Directions for this task:
Give again, unchanged, the line that contains "Given: Open the Pinterest social icon" together with every line that follows it until the entries end.

Material for the task:
Segment Open
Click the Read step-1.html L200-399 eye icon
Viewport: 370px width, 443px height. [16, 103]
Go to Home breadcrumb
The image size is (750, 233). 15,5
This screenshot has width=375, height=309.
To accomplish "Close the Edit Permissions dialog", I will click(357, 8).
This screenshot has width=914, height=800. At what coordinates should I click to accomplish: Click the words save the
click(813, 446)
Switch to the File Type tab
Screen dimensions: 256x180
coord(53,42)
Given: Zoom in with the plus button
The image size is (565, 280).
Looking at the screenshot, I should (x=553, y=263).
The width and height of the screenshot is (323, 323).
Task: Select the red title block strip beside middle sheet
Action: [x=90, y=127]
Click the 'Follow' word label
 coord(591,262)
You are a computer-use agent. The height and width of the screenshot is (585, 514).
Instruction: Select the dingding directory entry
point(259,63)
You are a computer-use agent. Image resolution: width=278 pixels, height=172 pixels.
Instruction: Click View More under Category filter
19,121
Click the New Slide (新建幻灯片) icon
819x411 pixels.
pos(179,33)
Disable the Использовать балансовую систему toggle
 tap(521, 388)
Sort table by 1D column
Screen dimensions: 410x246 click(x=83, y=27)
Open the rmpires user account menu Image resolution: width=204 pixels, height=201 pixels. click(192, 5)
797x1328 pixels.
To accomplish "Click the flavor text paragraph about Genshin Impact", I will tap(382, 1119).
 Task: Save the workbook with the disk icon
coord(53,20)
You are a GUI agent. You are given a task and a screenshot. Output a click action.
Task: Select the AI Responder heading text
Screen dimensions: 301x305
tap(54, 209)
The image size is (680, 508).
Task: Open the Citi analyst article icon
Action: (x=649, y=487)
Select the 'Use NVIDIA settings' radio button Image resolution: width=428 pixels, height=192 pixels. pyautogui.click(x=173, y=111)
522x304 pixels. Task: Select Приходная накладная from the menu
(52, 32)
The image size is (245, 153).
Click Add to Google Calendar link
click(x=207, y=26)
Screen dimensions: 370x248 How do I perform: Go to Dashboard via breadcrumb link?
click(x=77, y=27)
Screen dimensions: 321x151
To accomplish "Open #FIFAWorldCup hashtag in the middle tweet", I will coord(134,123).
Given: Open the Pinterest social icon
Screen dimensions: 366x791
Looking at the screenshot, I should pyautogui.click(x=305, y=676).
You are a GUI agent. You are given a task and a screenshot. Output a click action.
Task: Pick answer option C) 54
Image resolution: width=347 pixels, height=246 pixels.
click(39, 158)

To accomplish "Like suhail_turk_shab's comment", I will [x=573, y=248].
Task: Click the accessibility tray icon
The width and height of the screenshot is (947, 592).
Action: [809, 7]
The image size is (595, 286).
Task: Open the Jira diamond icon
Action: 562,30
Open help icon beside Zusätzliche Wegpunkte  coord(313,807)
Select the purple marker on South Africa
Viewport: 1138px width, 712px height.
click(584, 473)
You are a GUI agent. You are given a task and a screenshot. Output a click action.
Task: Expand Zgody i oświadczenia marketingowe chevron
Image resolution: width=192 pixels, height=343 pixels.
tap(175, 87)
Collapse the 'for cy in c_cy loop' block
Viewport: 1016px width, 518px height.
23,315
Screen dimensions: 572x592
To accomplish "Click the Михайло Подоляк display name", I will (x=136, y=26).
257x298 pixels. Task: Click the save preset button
Segment Closed
Output of the task:
Given: Open the Pinterest social icon
Screen dimensions: 366x791
Looking at the screenshot, I should pyautogui.click(x=305, y=676).
You are a GUI agent. You are given a task and a screenshot. Output a click action.
Task: Pick answer option C) 54
Image resolution: width=347 pixels, height=246 pixels.
click(39, 158)

To accomplish "Like suhail_turk_shab's comment", I will [x=573, y=248].
Task: Click the accessibility tray icon
The width and height of the screenshot is (947, 592).
Action: [809, 7]
The image size is (595, 286).
Task: Open the Jira diamond icon
Action: 562,30
Open help icon beside Zusätzliche Wegpunkte  coord(313,807)
Select the purple marker on South Africa
Viewport: 1138px width, 712px height.
click(584, 473)
You are a GUI agent. You are given a task and a screenshot. Output a click action.
Task: Expand Zgody i oświadczenia marketingowe chevron
Image resolution: width=192 pixels, height=343 pixels.
tap(175, 87)
Collapse the 'for cy in c_cy loop' block
Viewport: 1016px width, 518px height.
23,315
Screen dimensions: 572x592
To accomplish "Click the Михайло Подоляк display name", I will (x=136, y=26).
257x298 pixels. Task: Click the save preset button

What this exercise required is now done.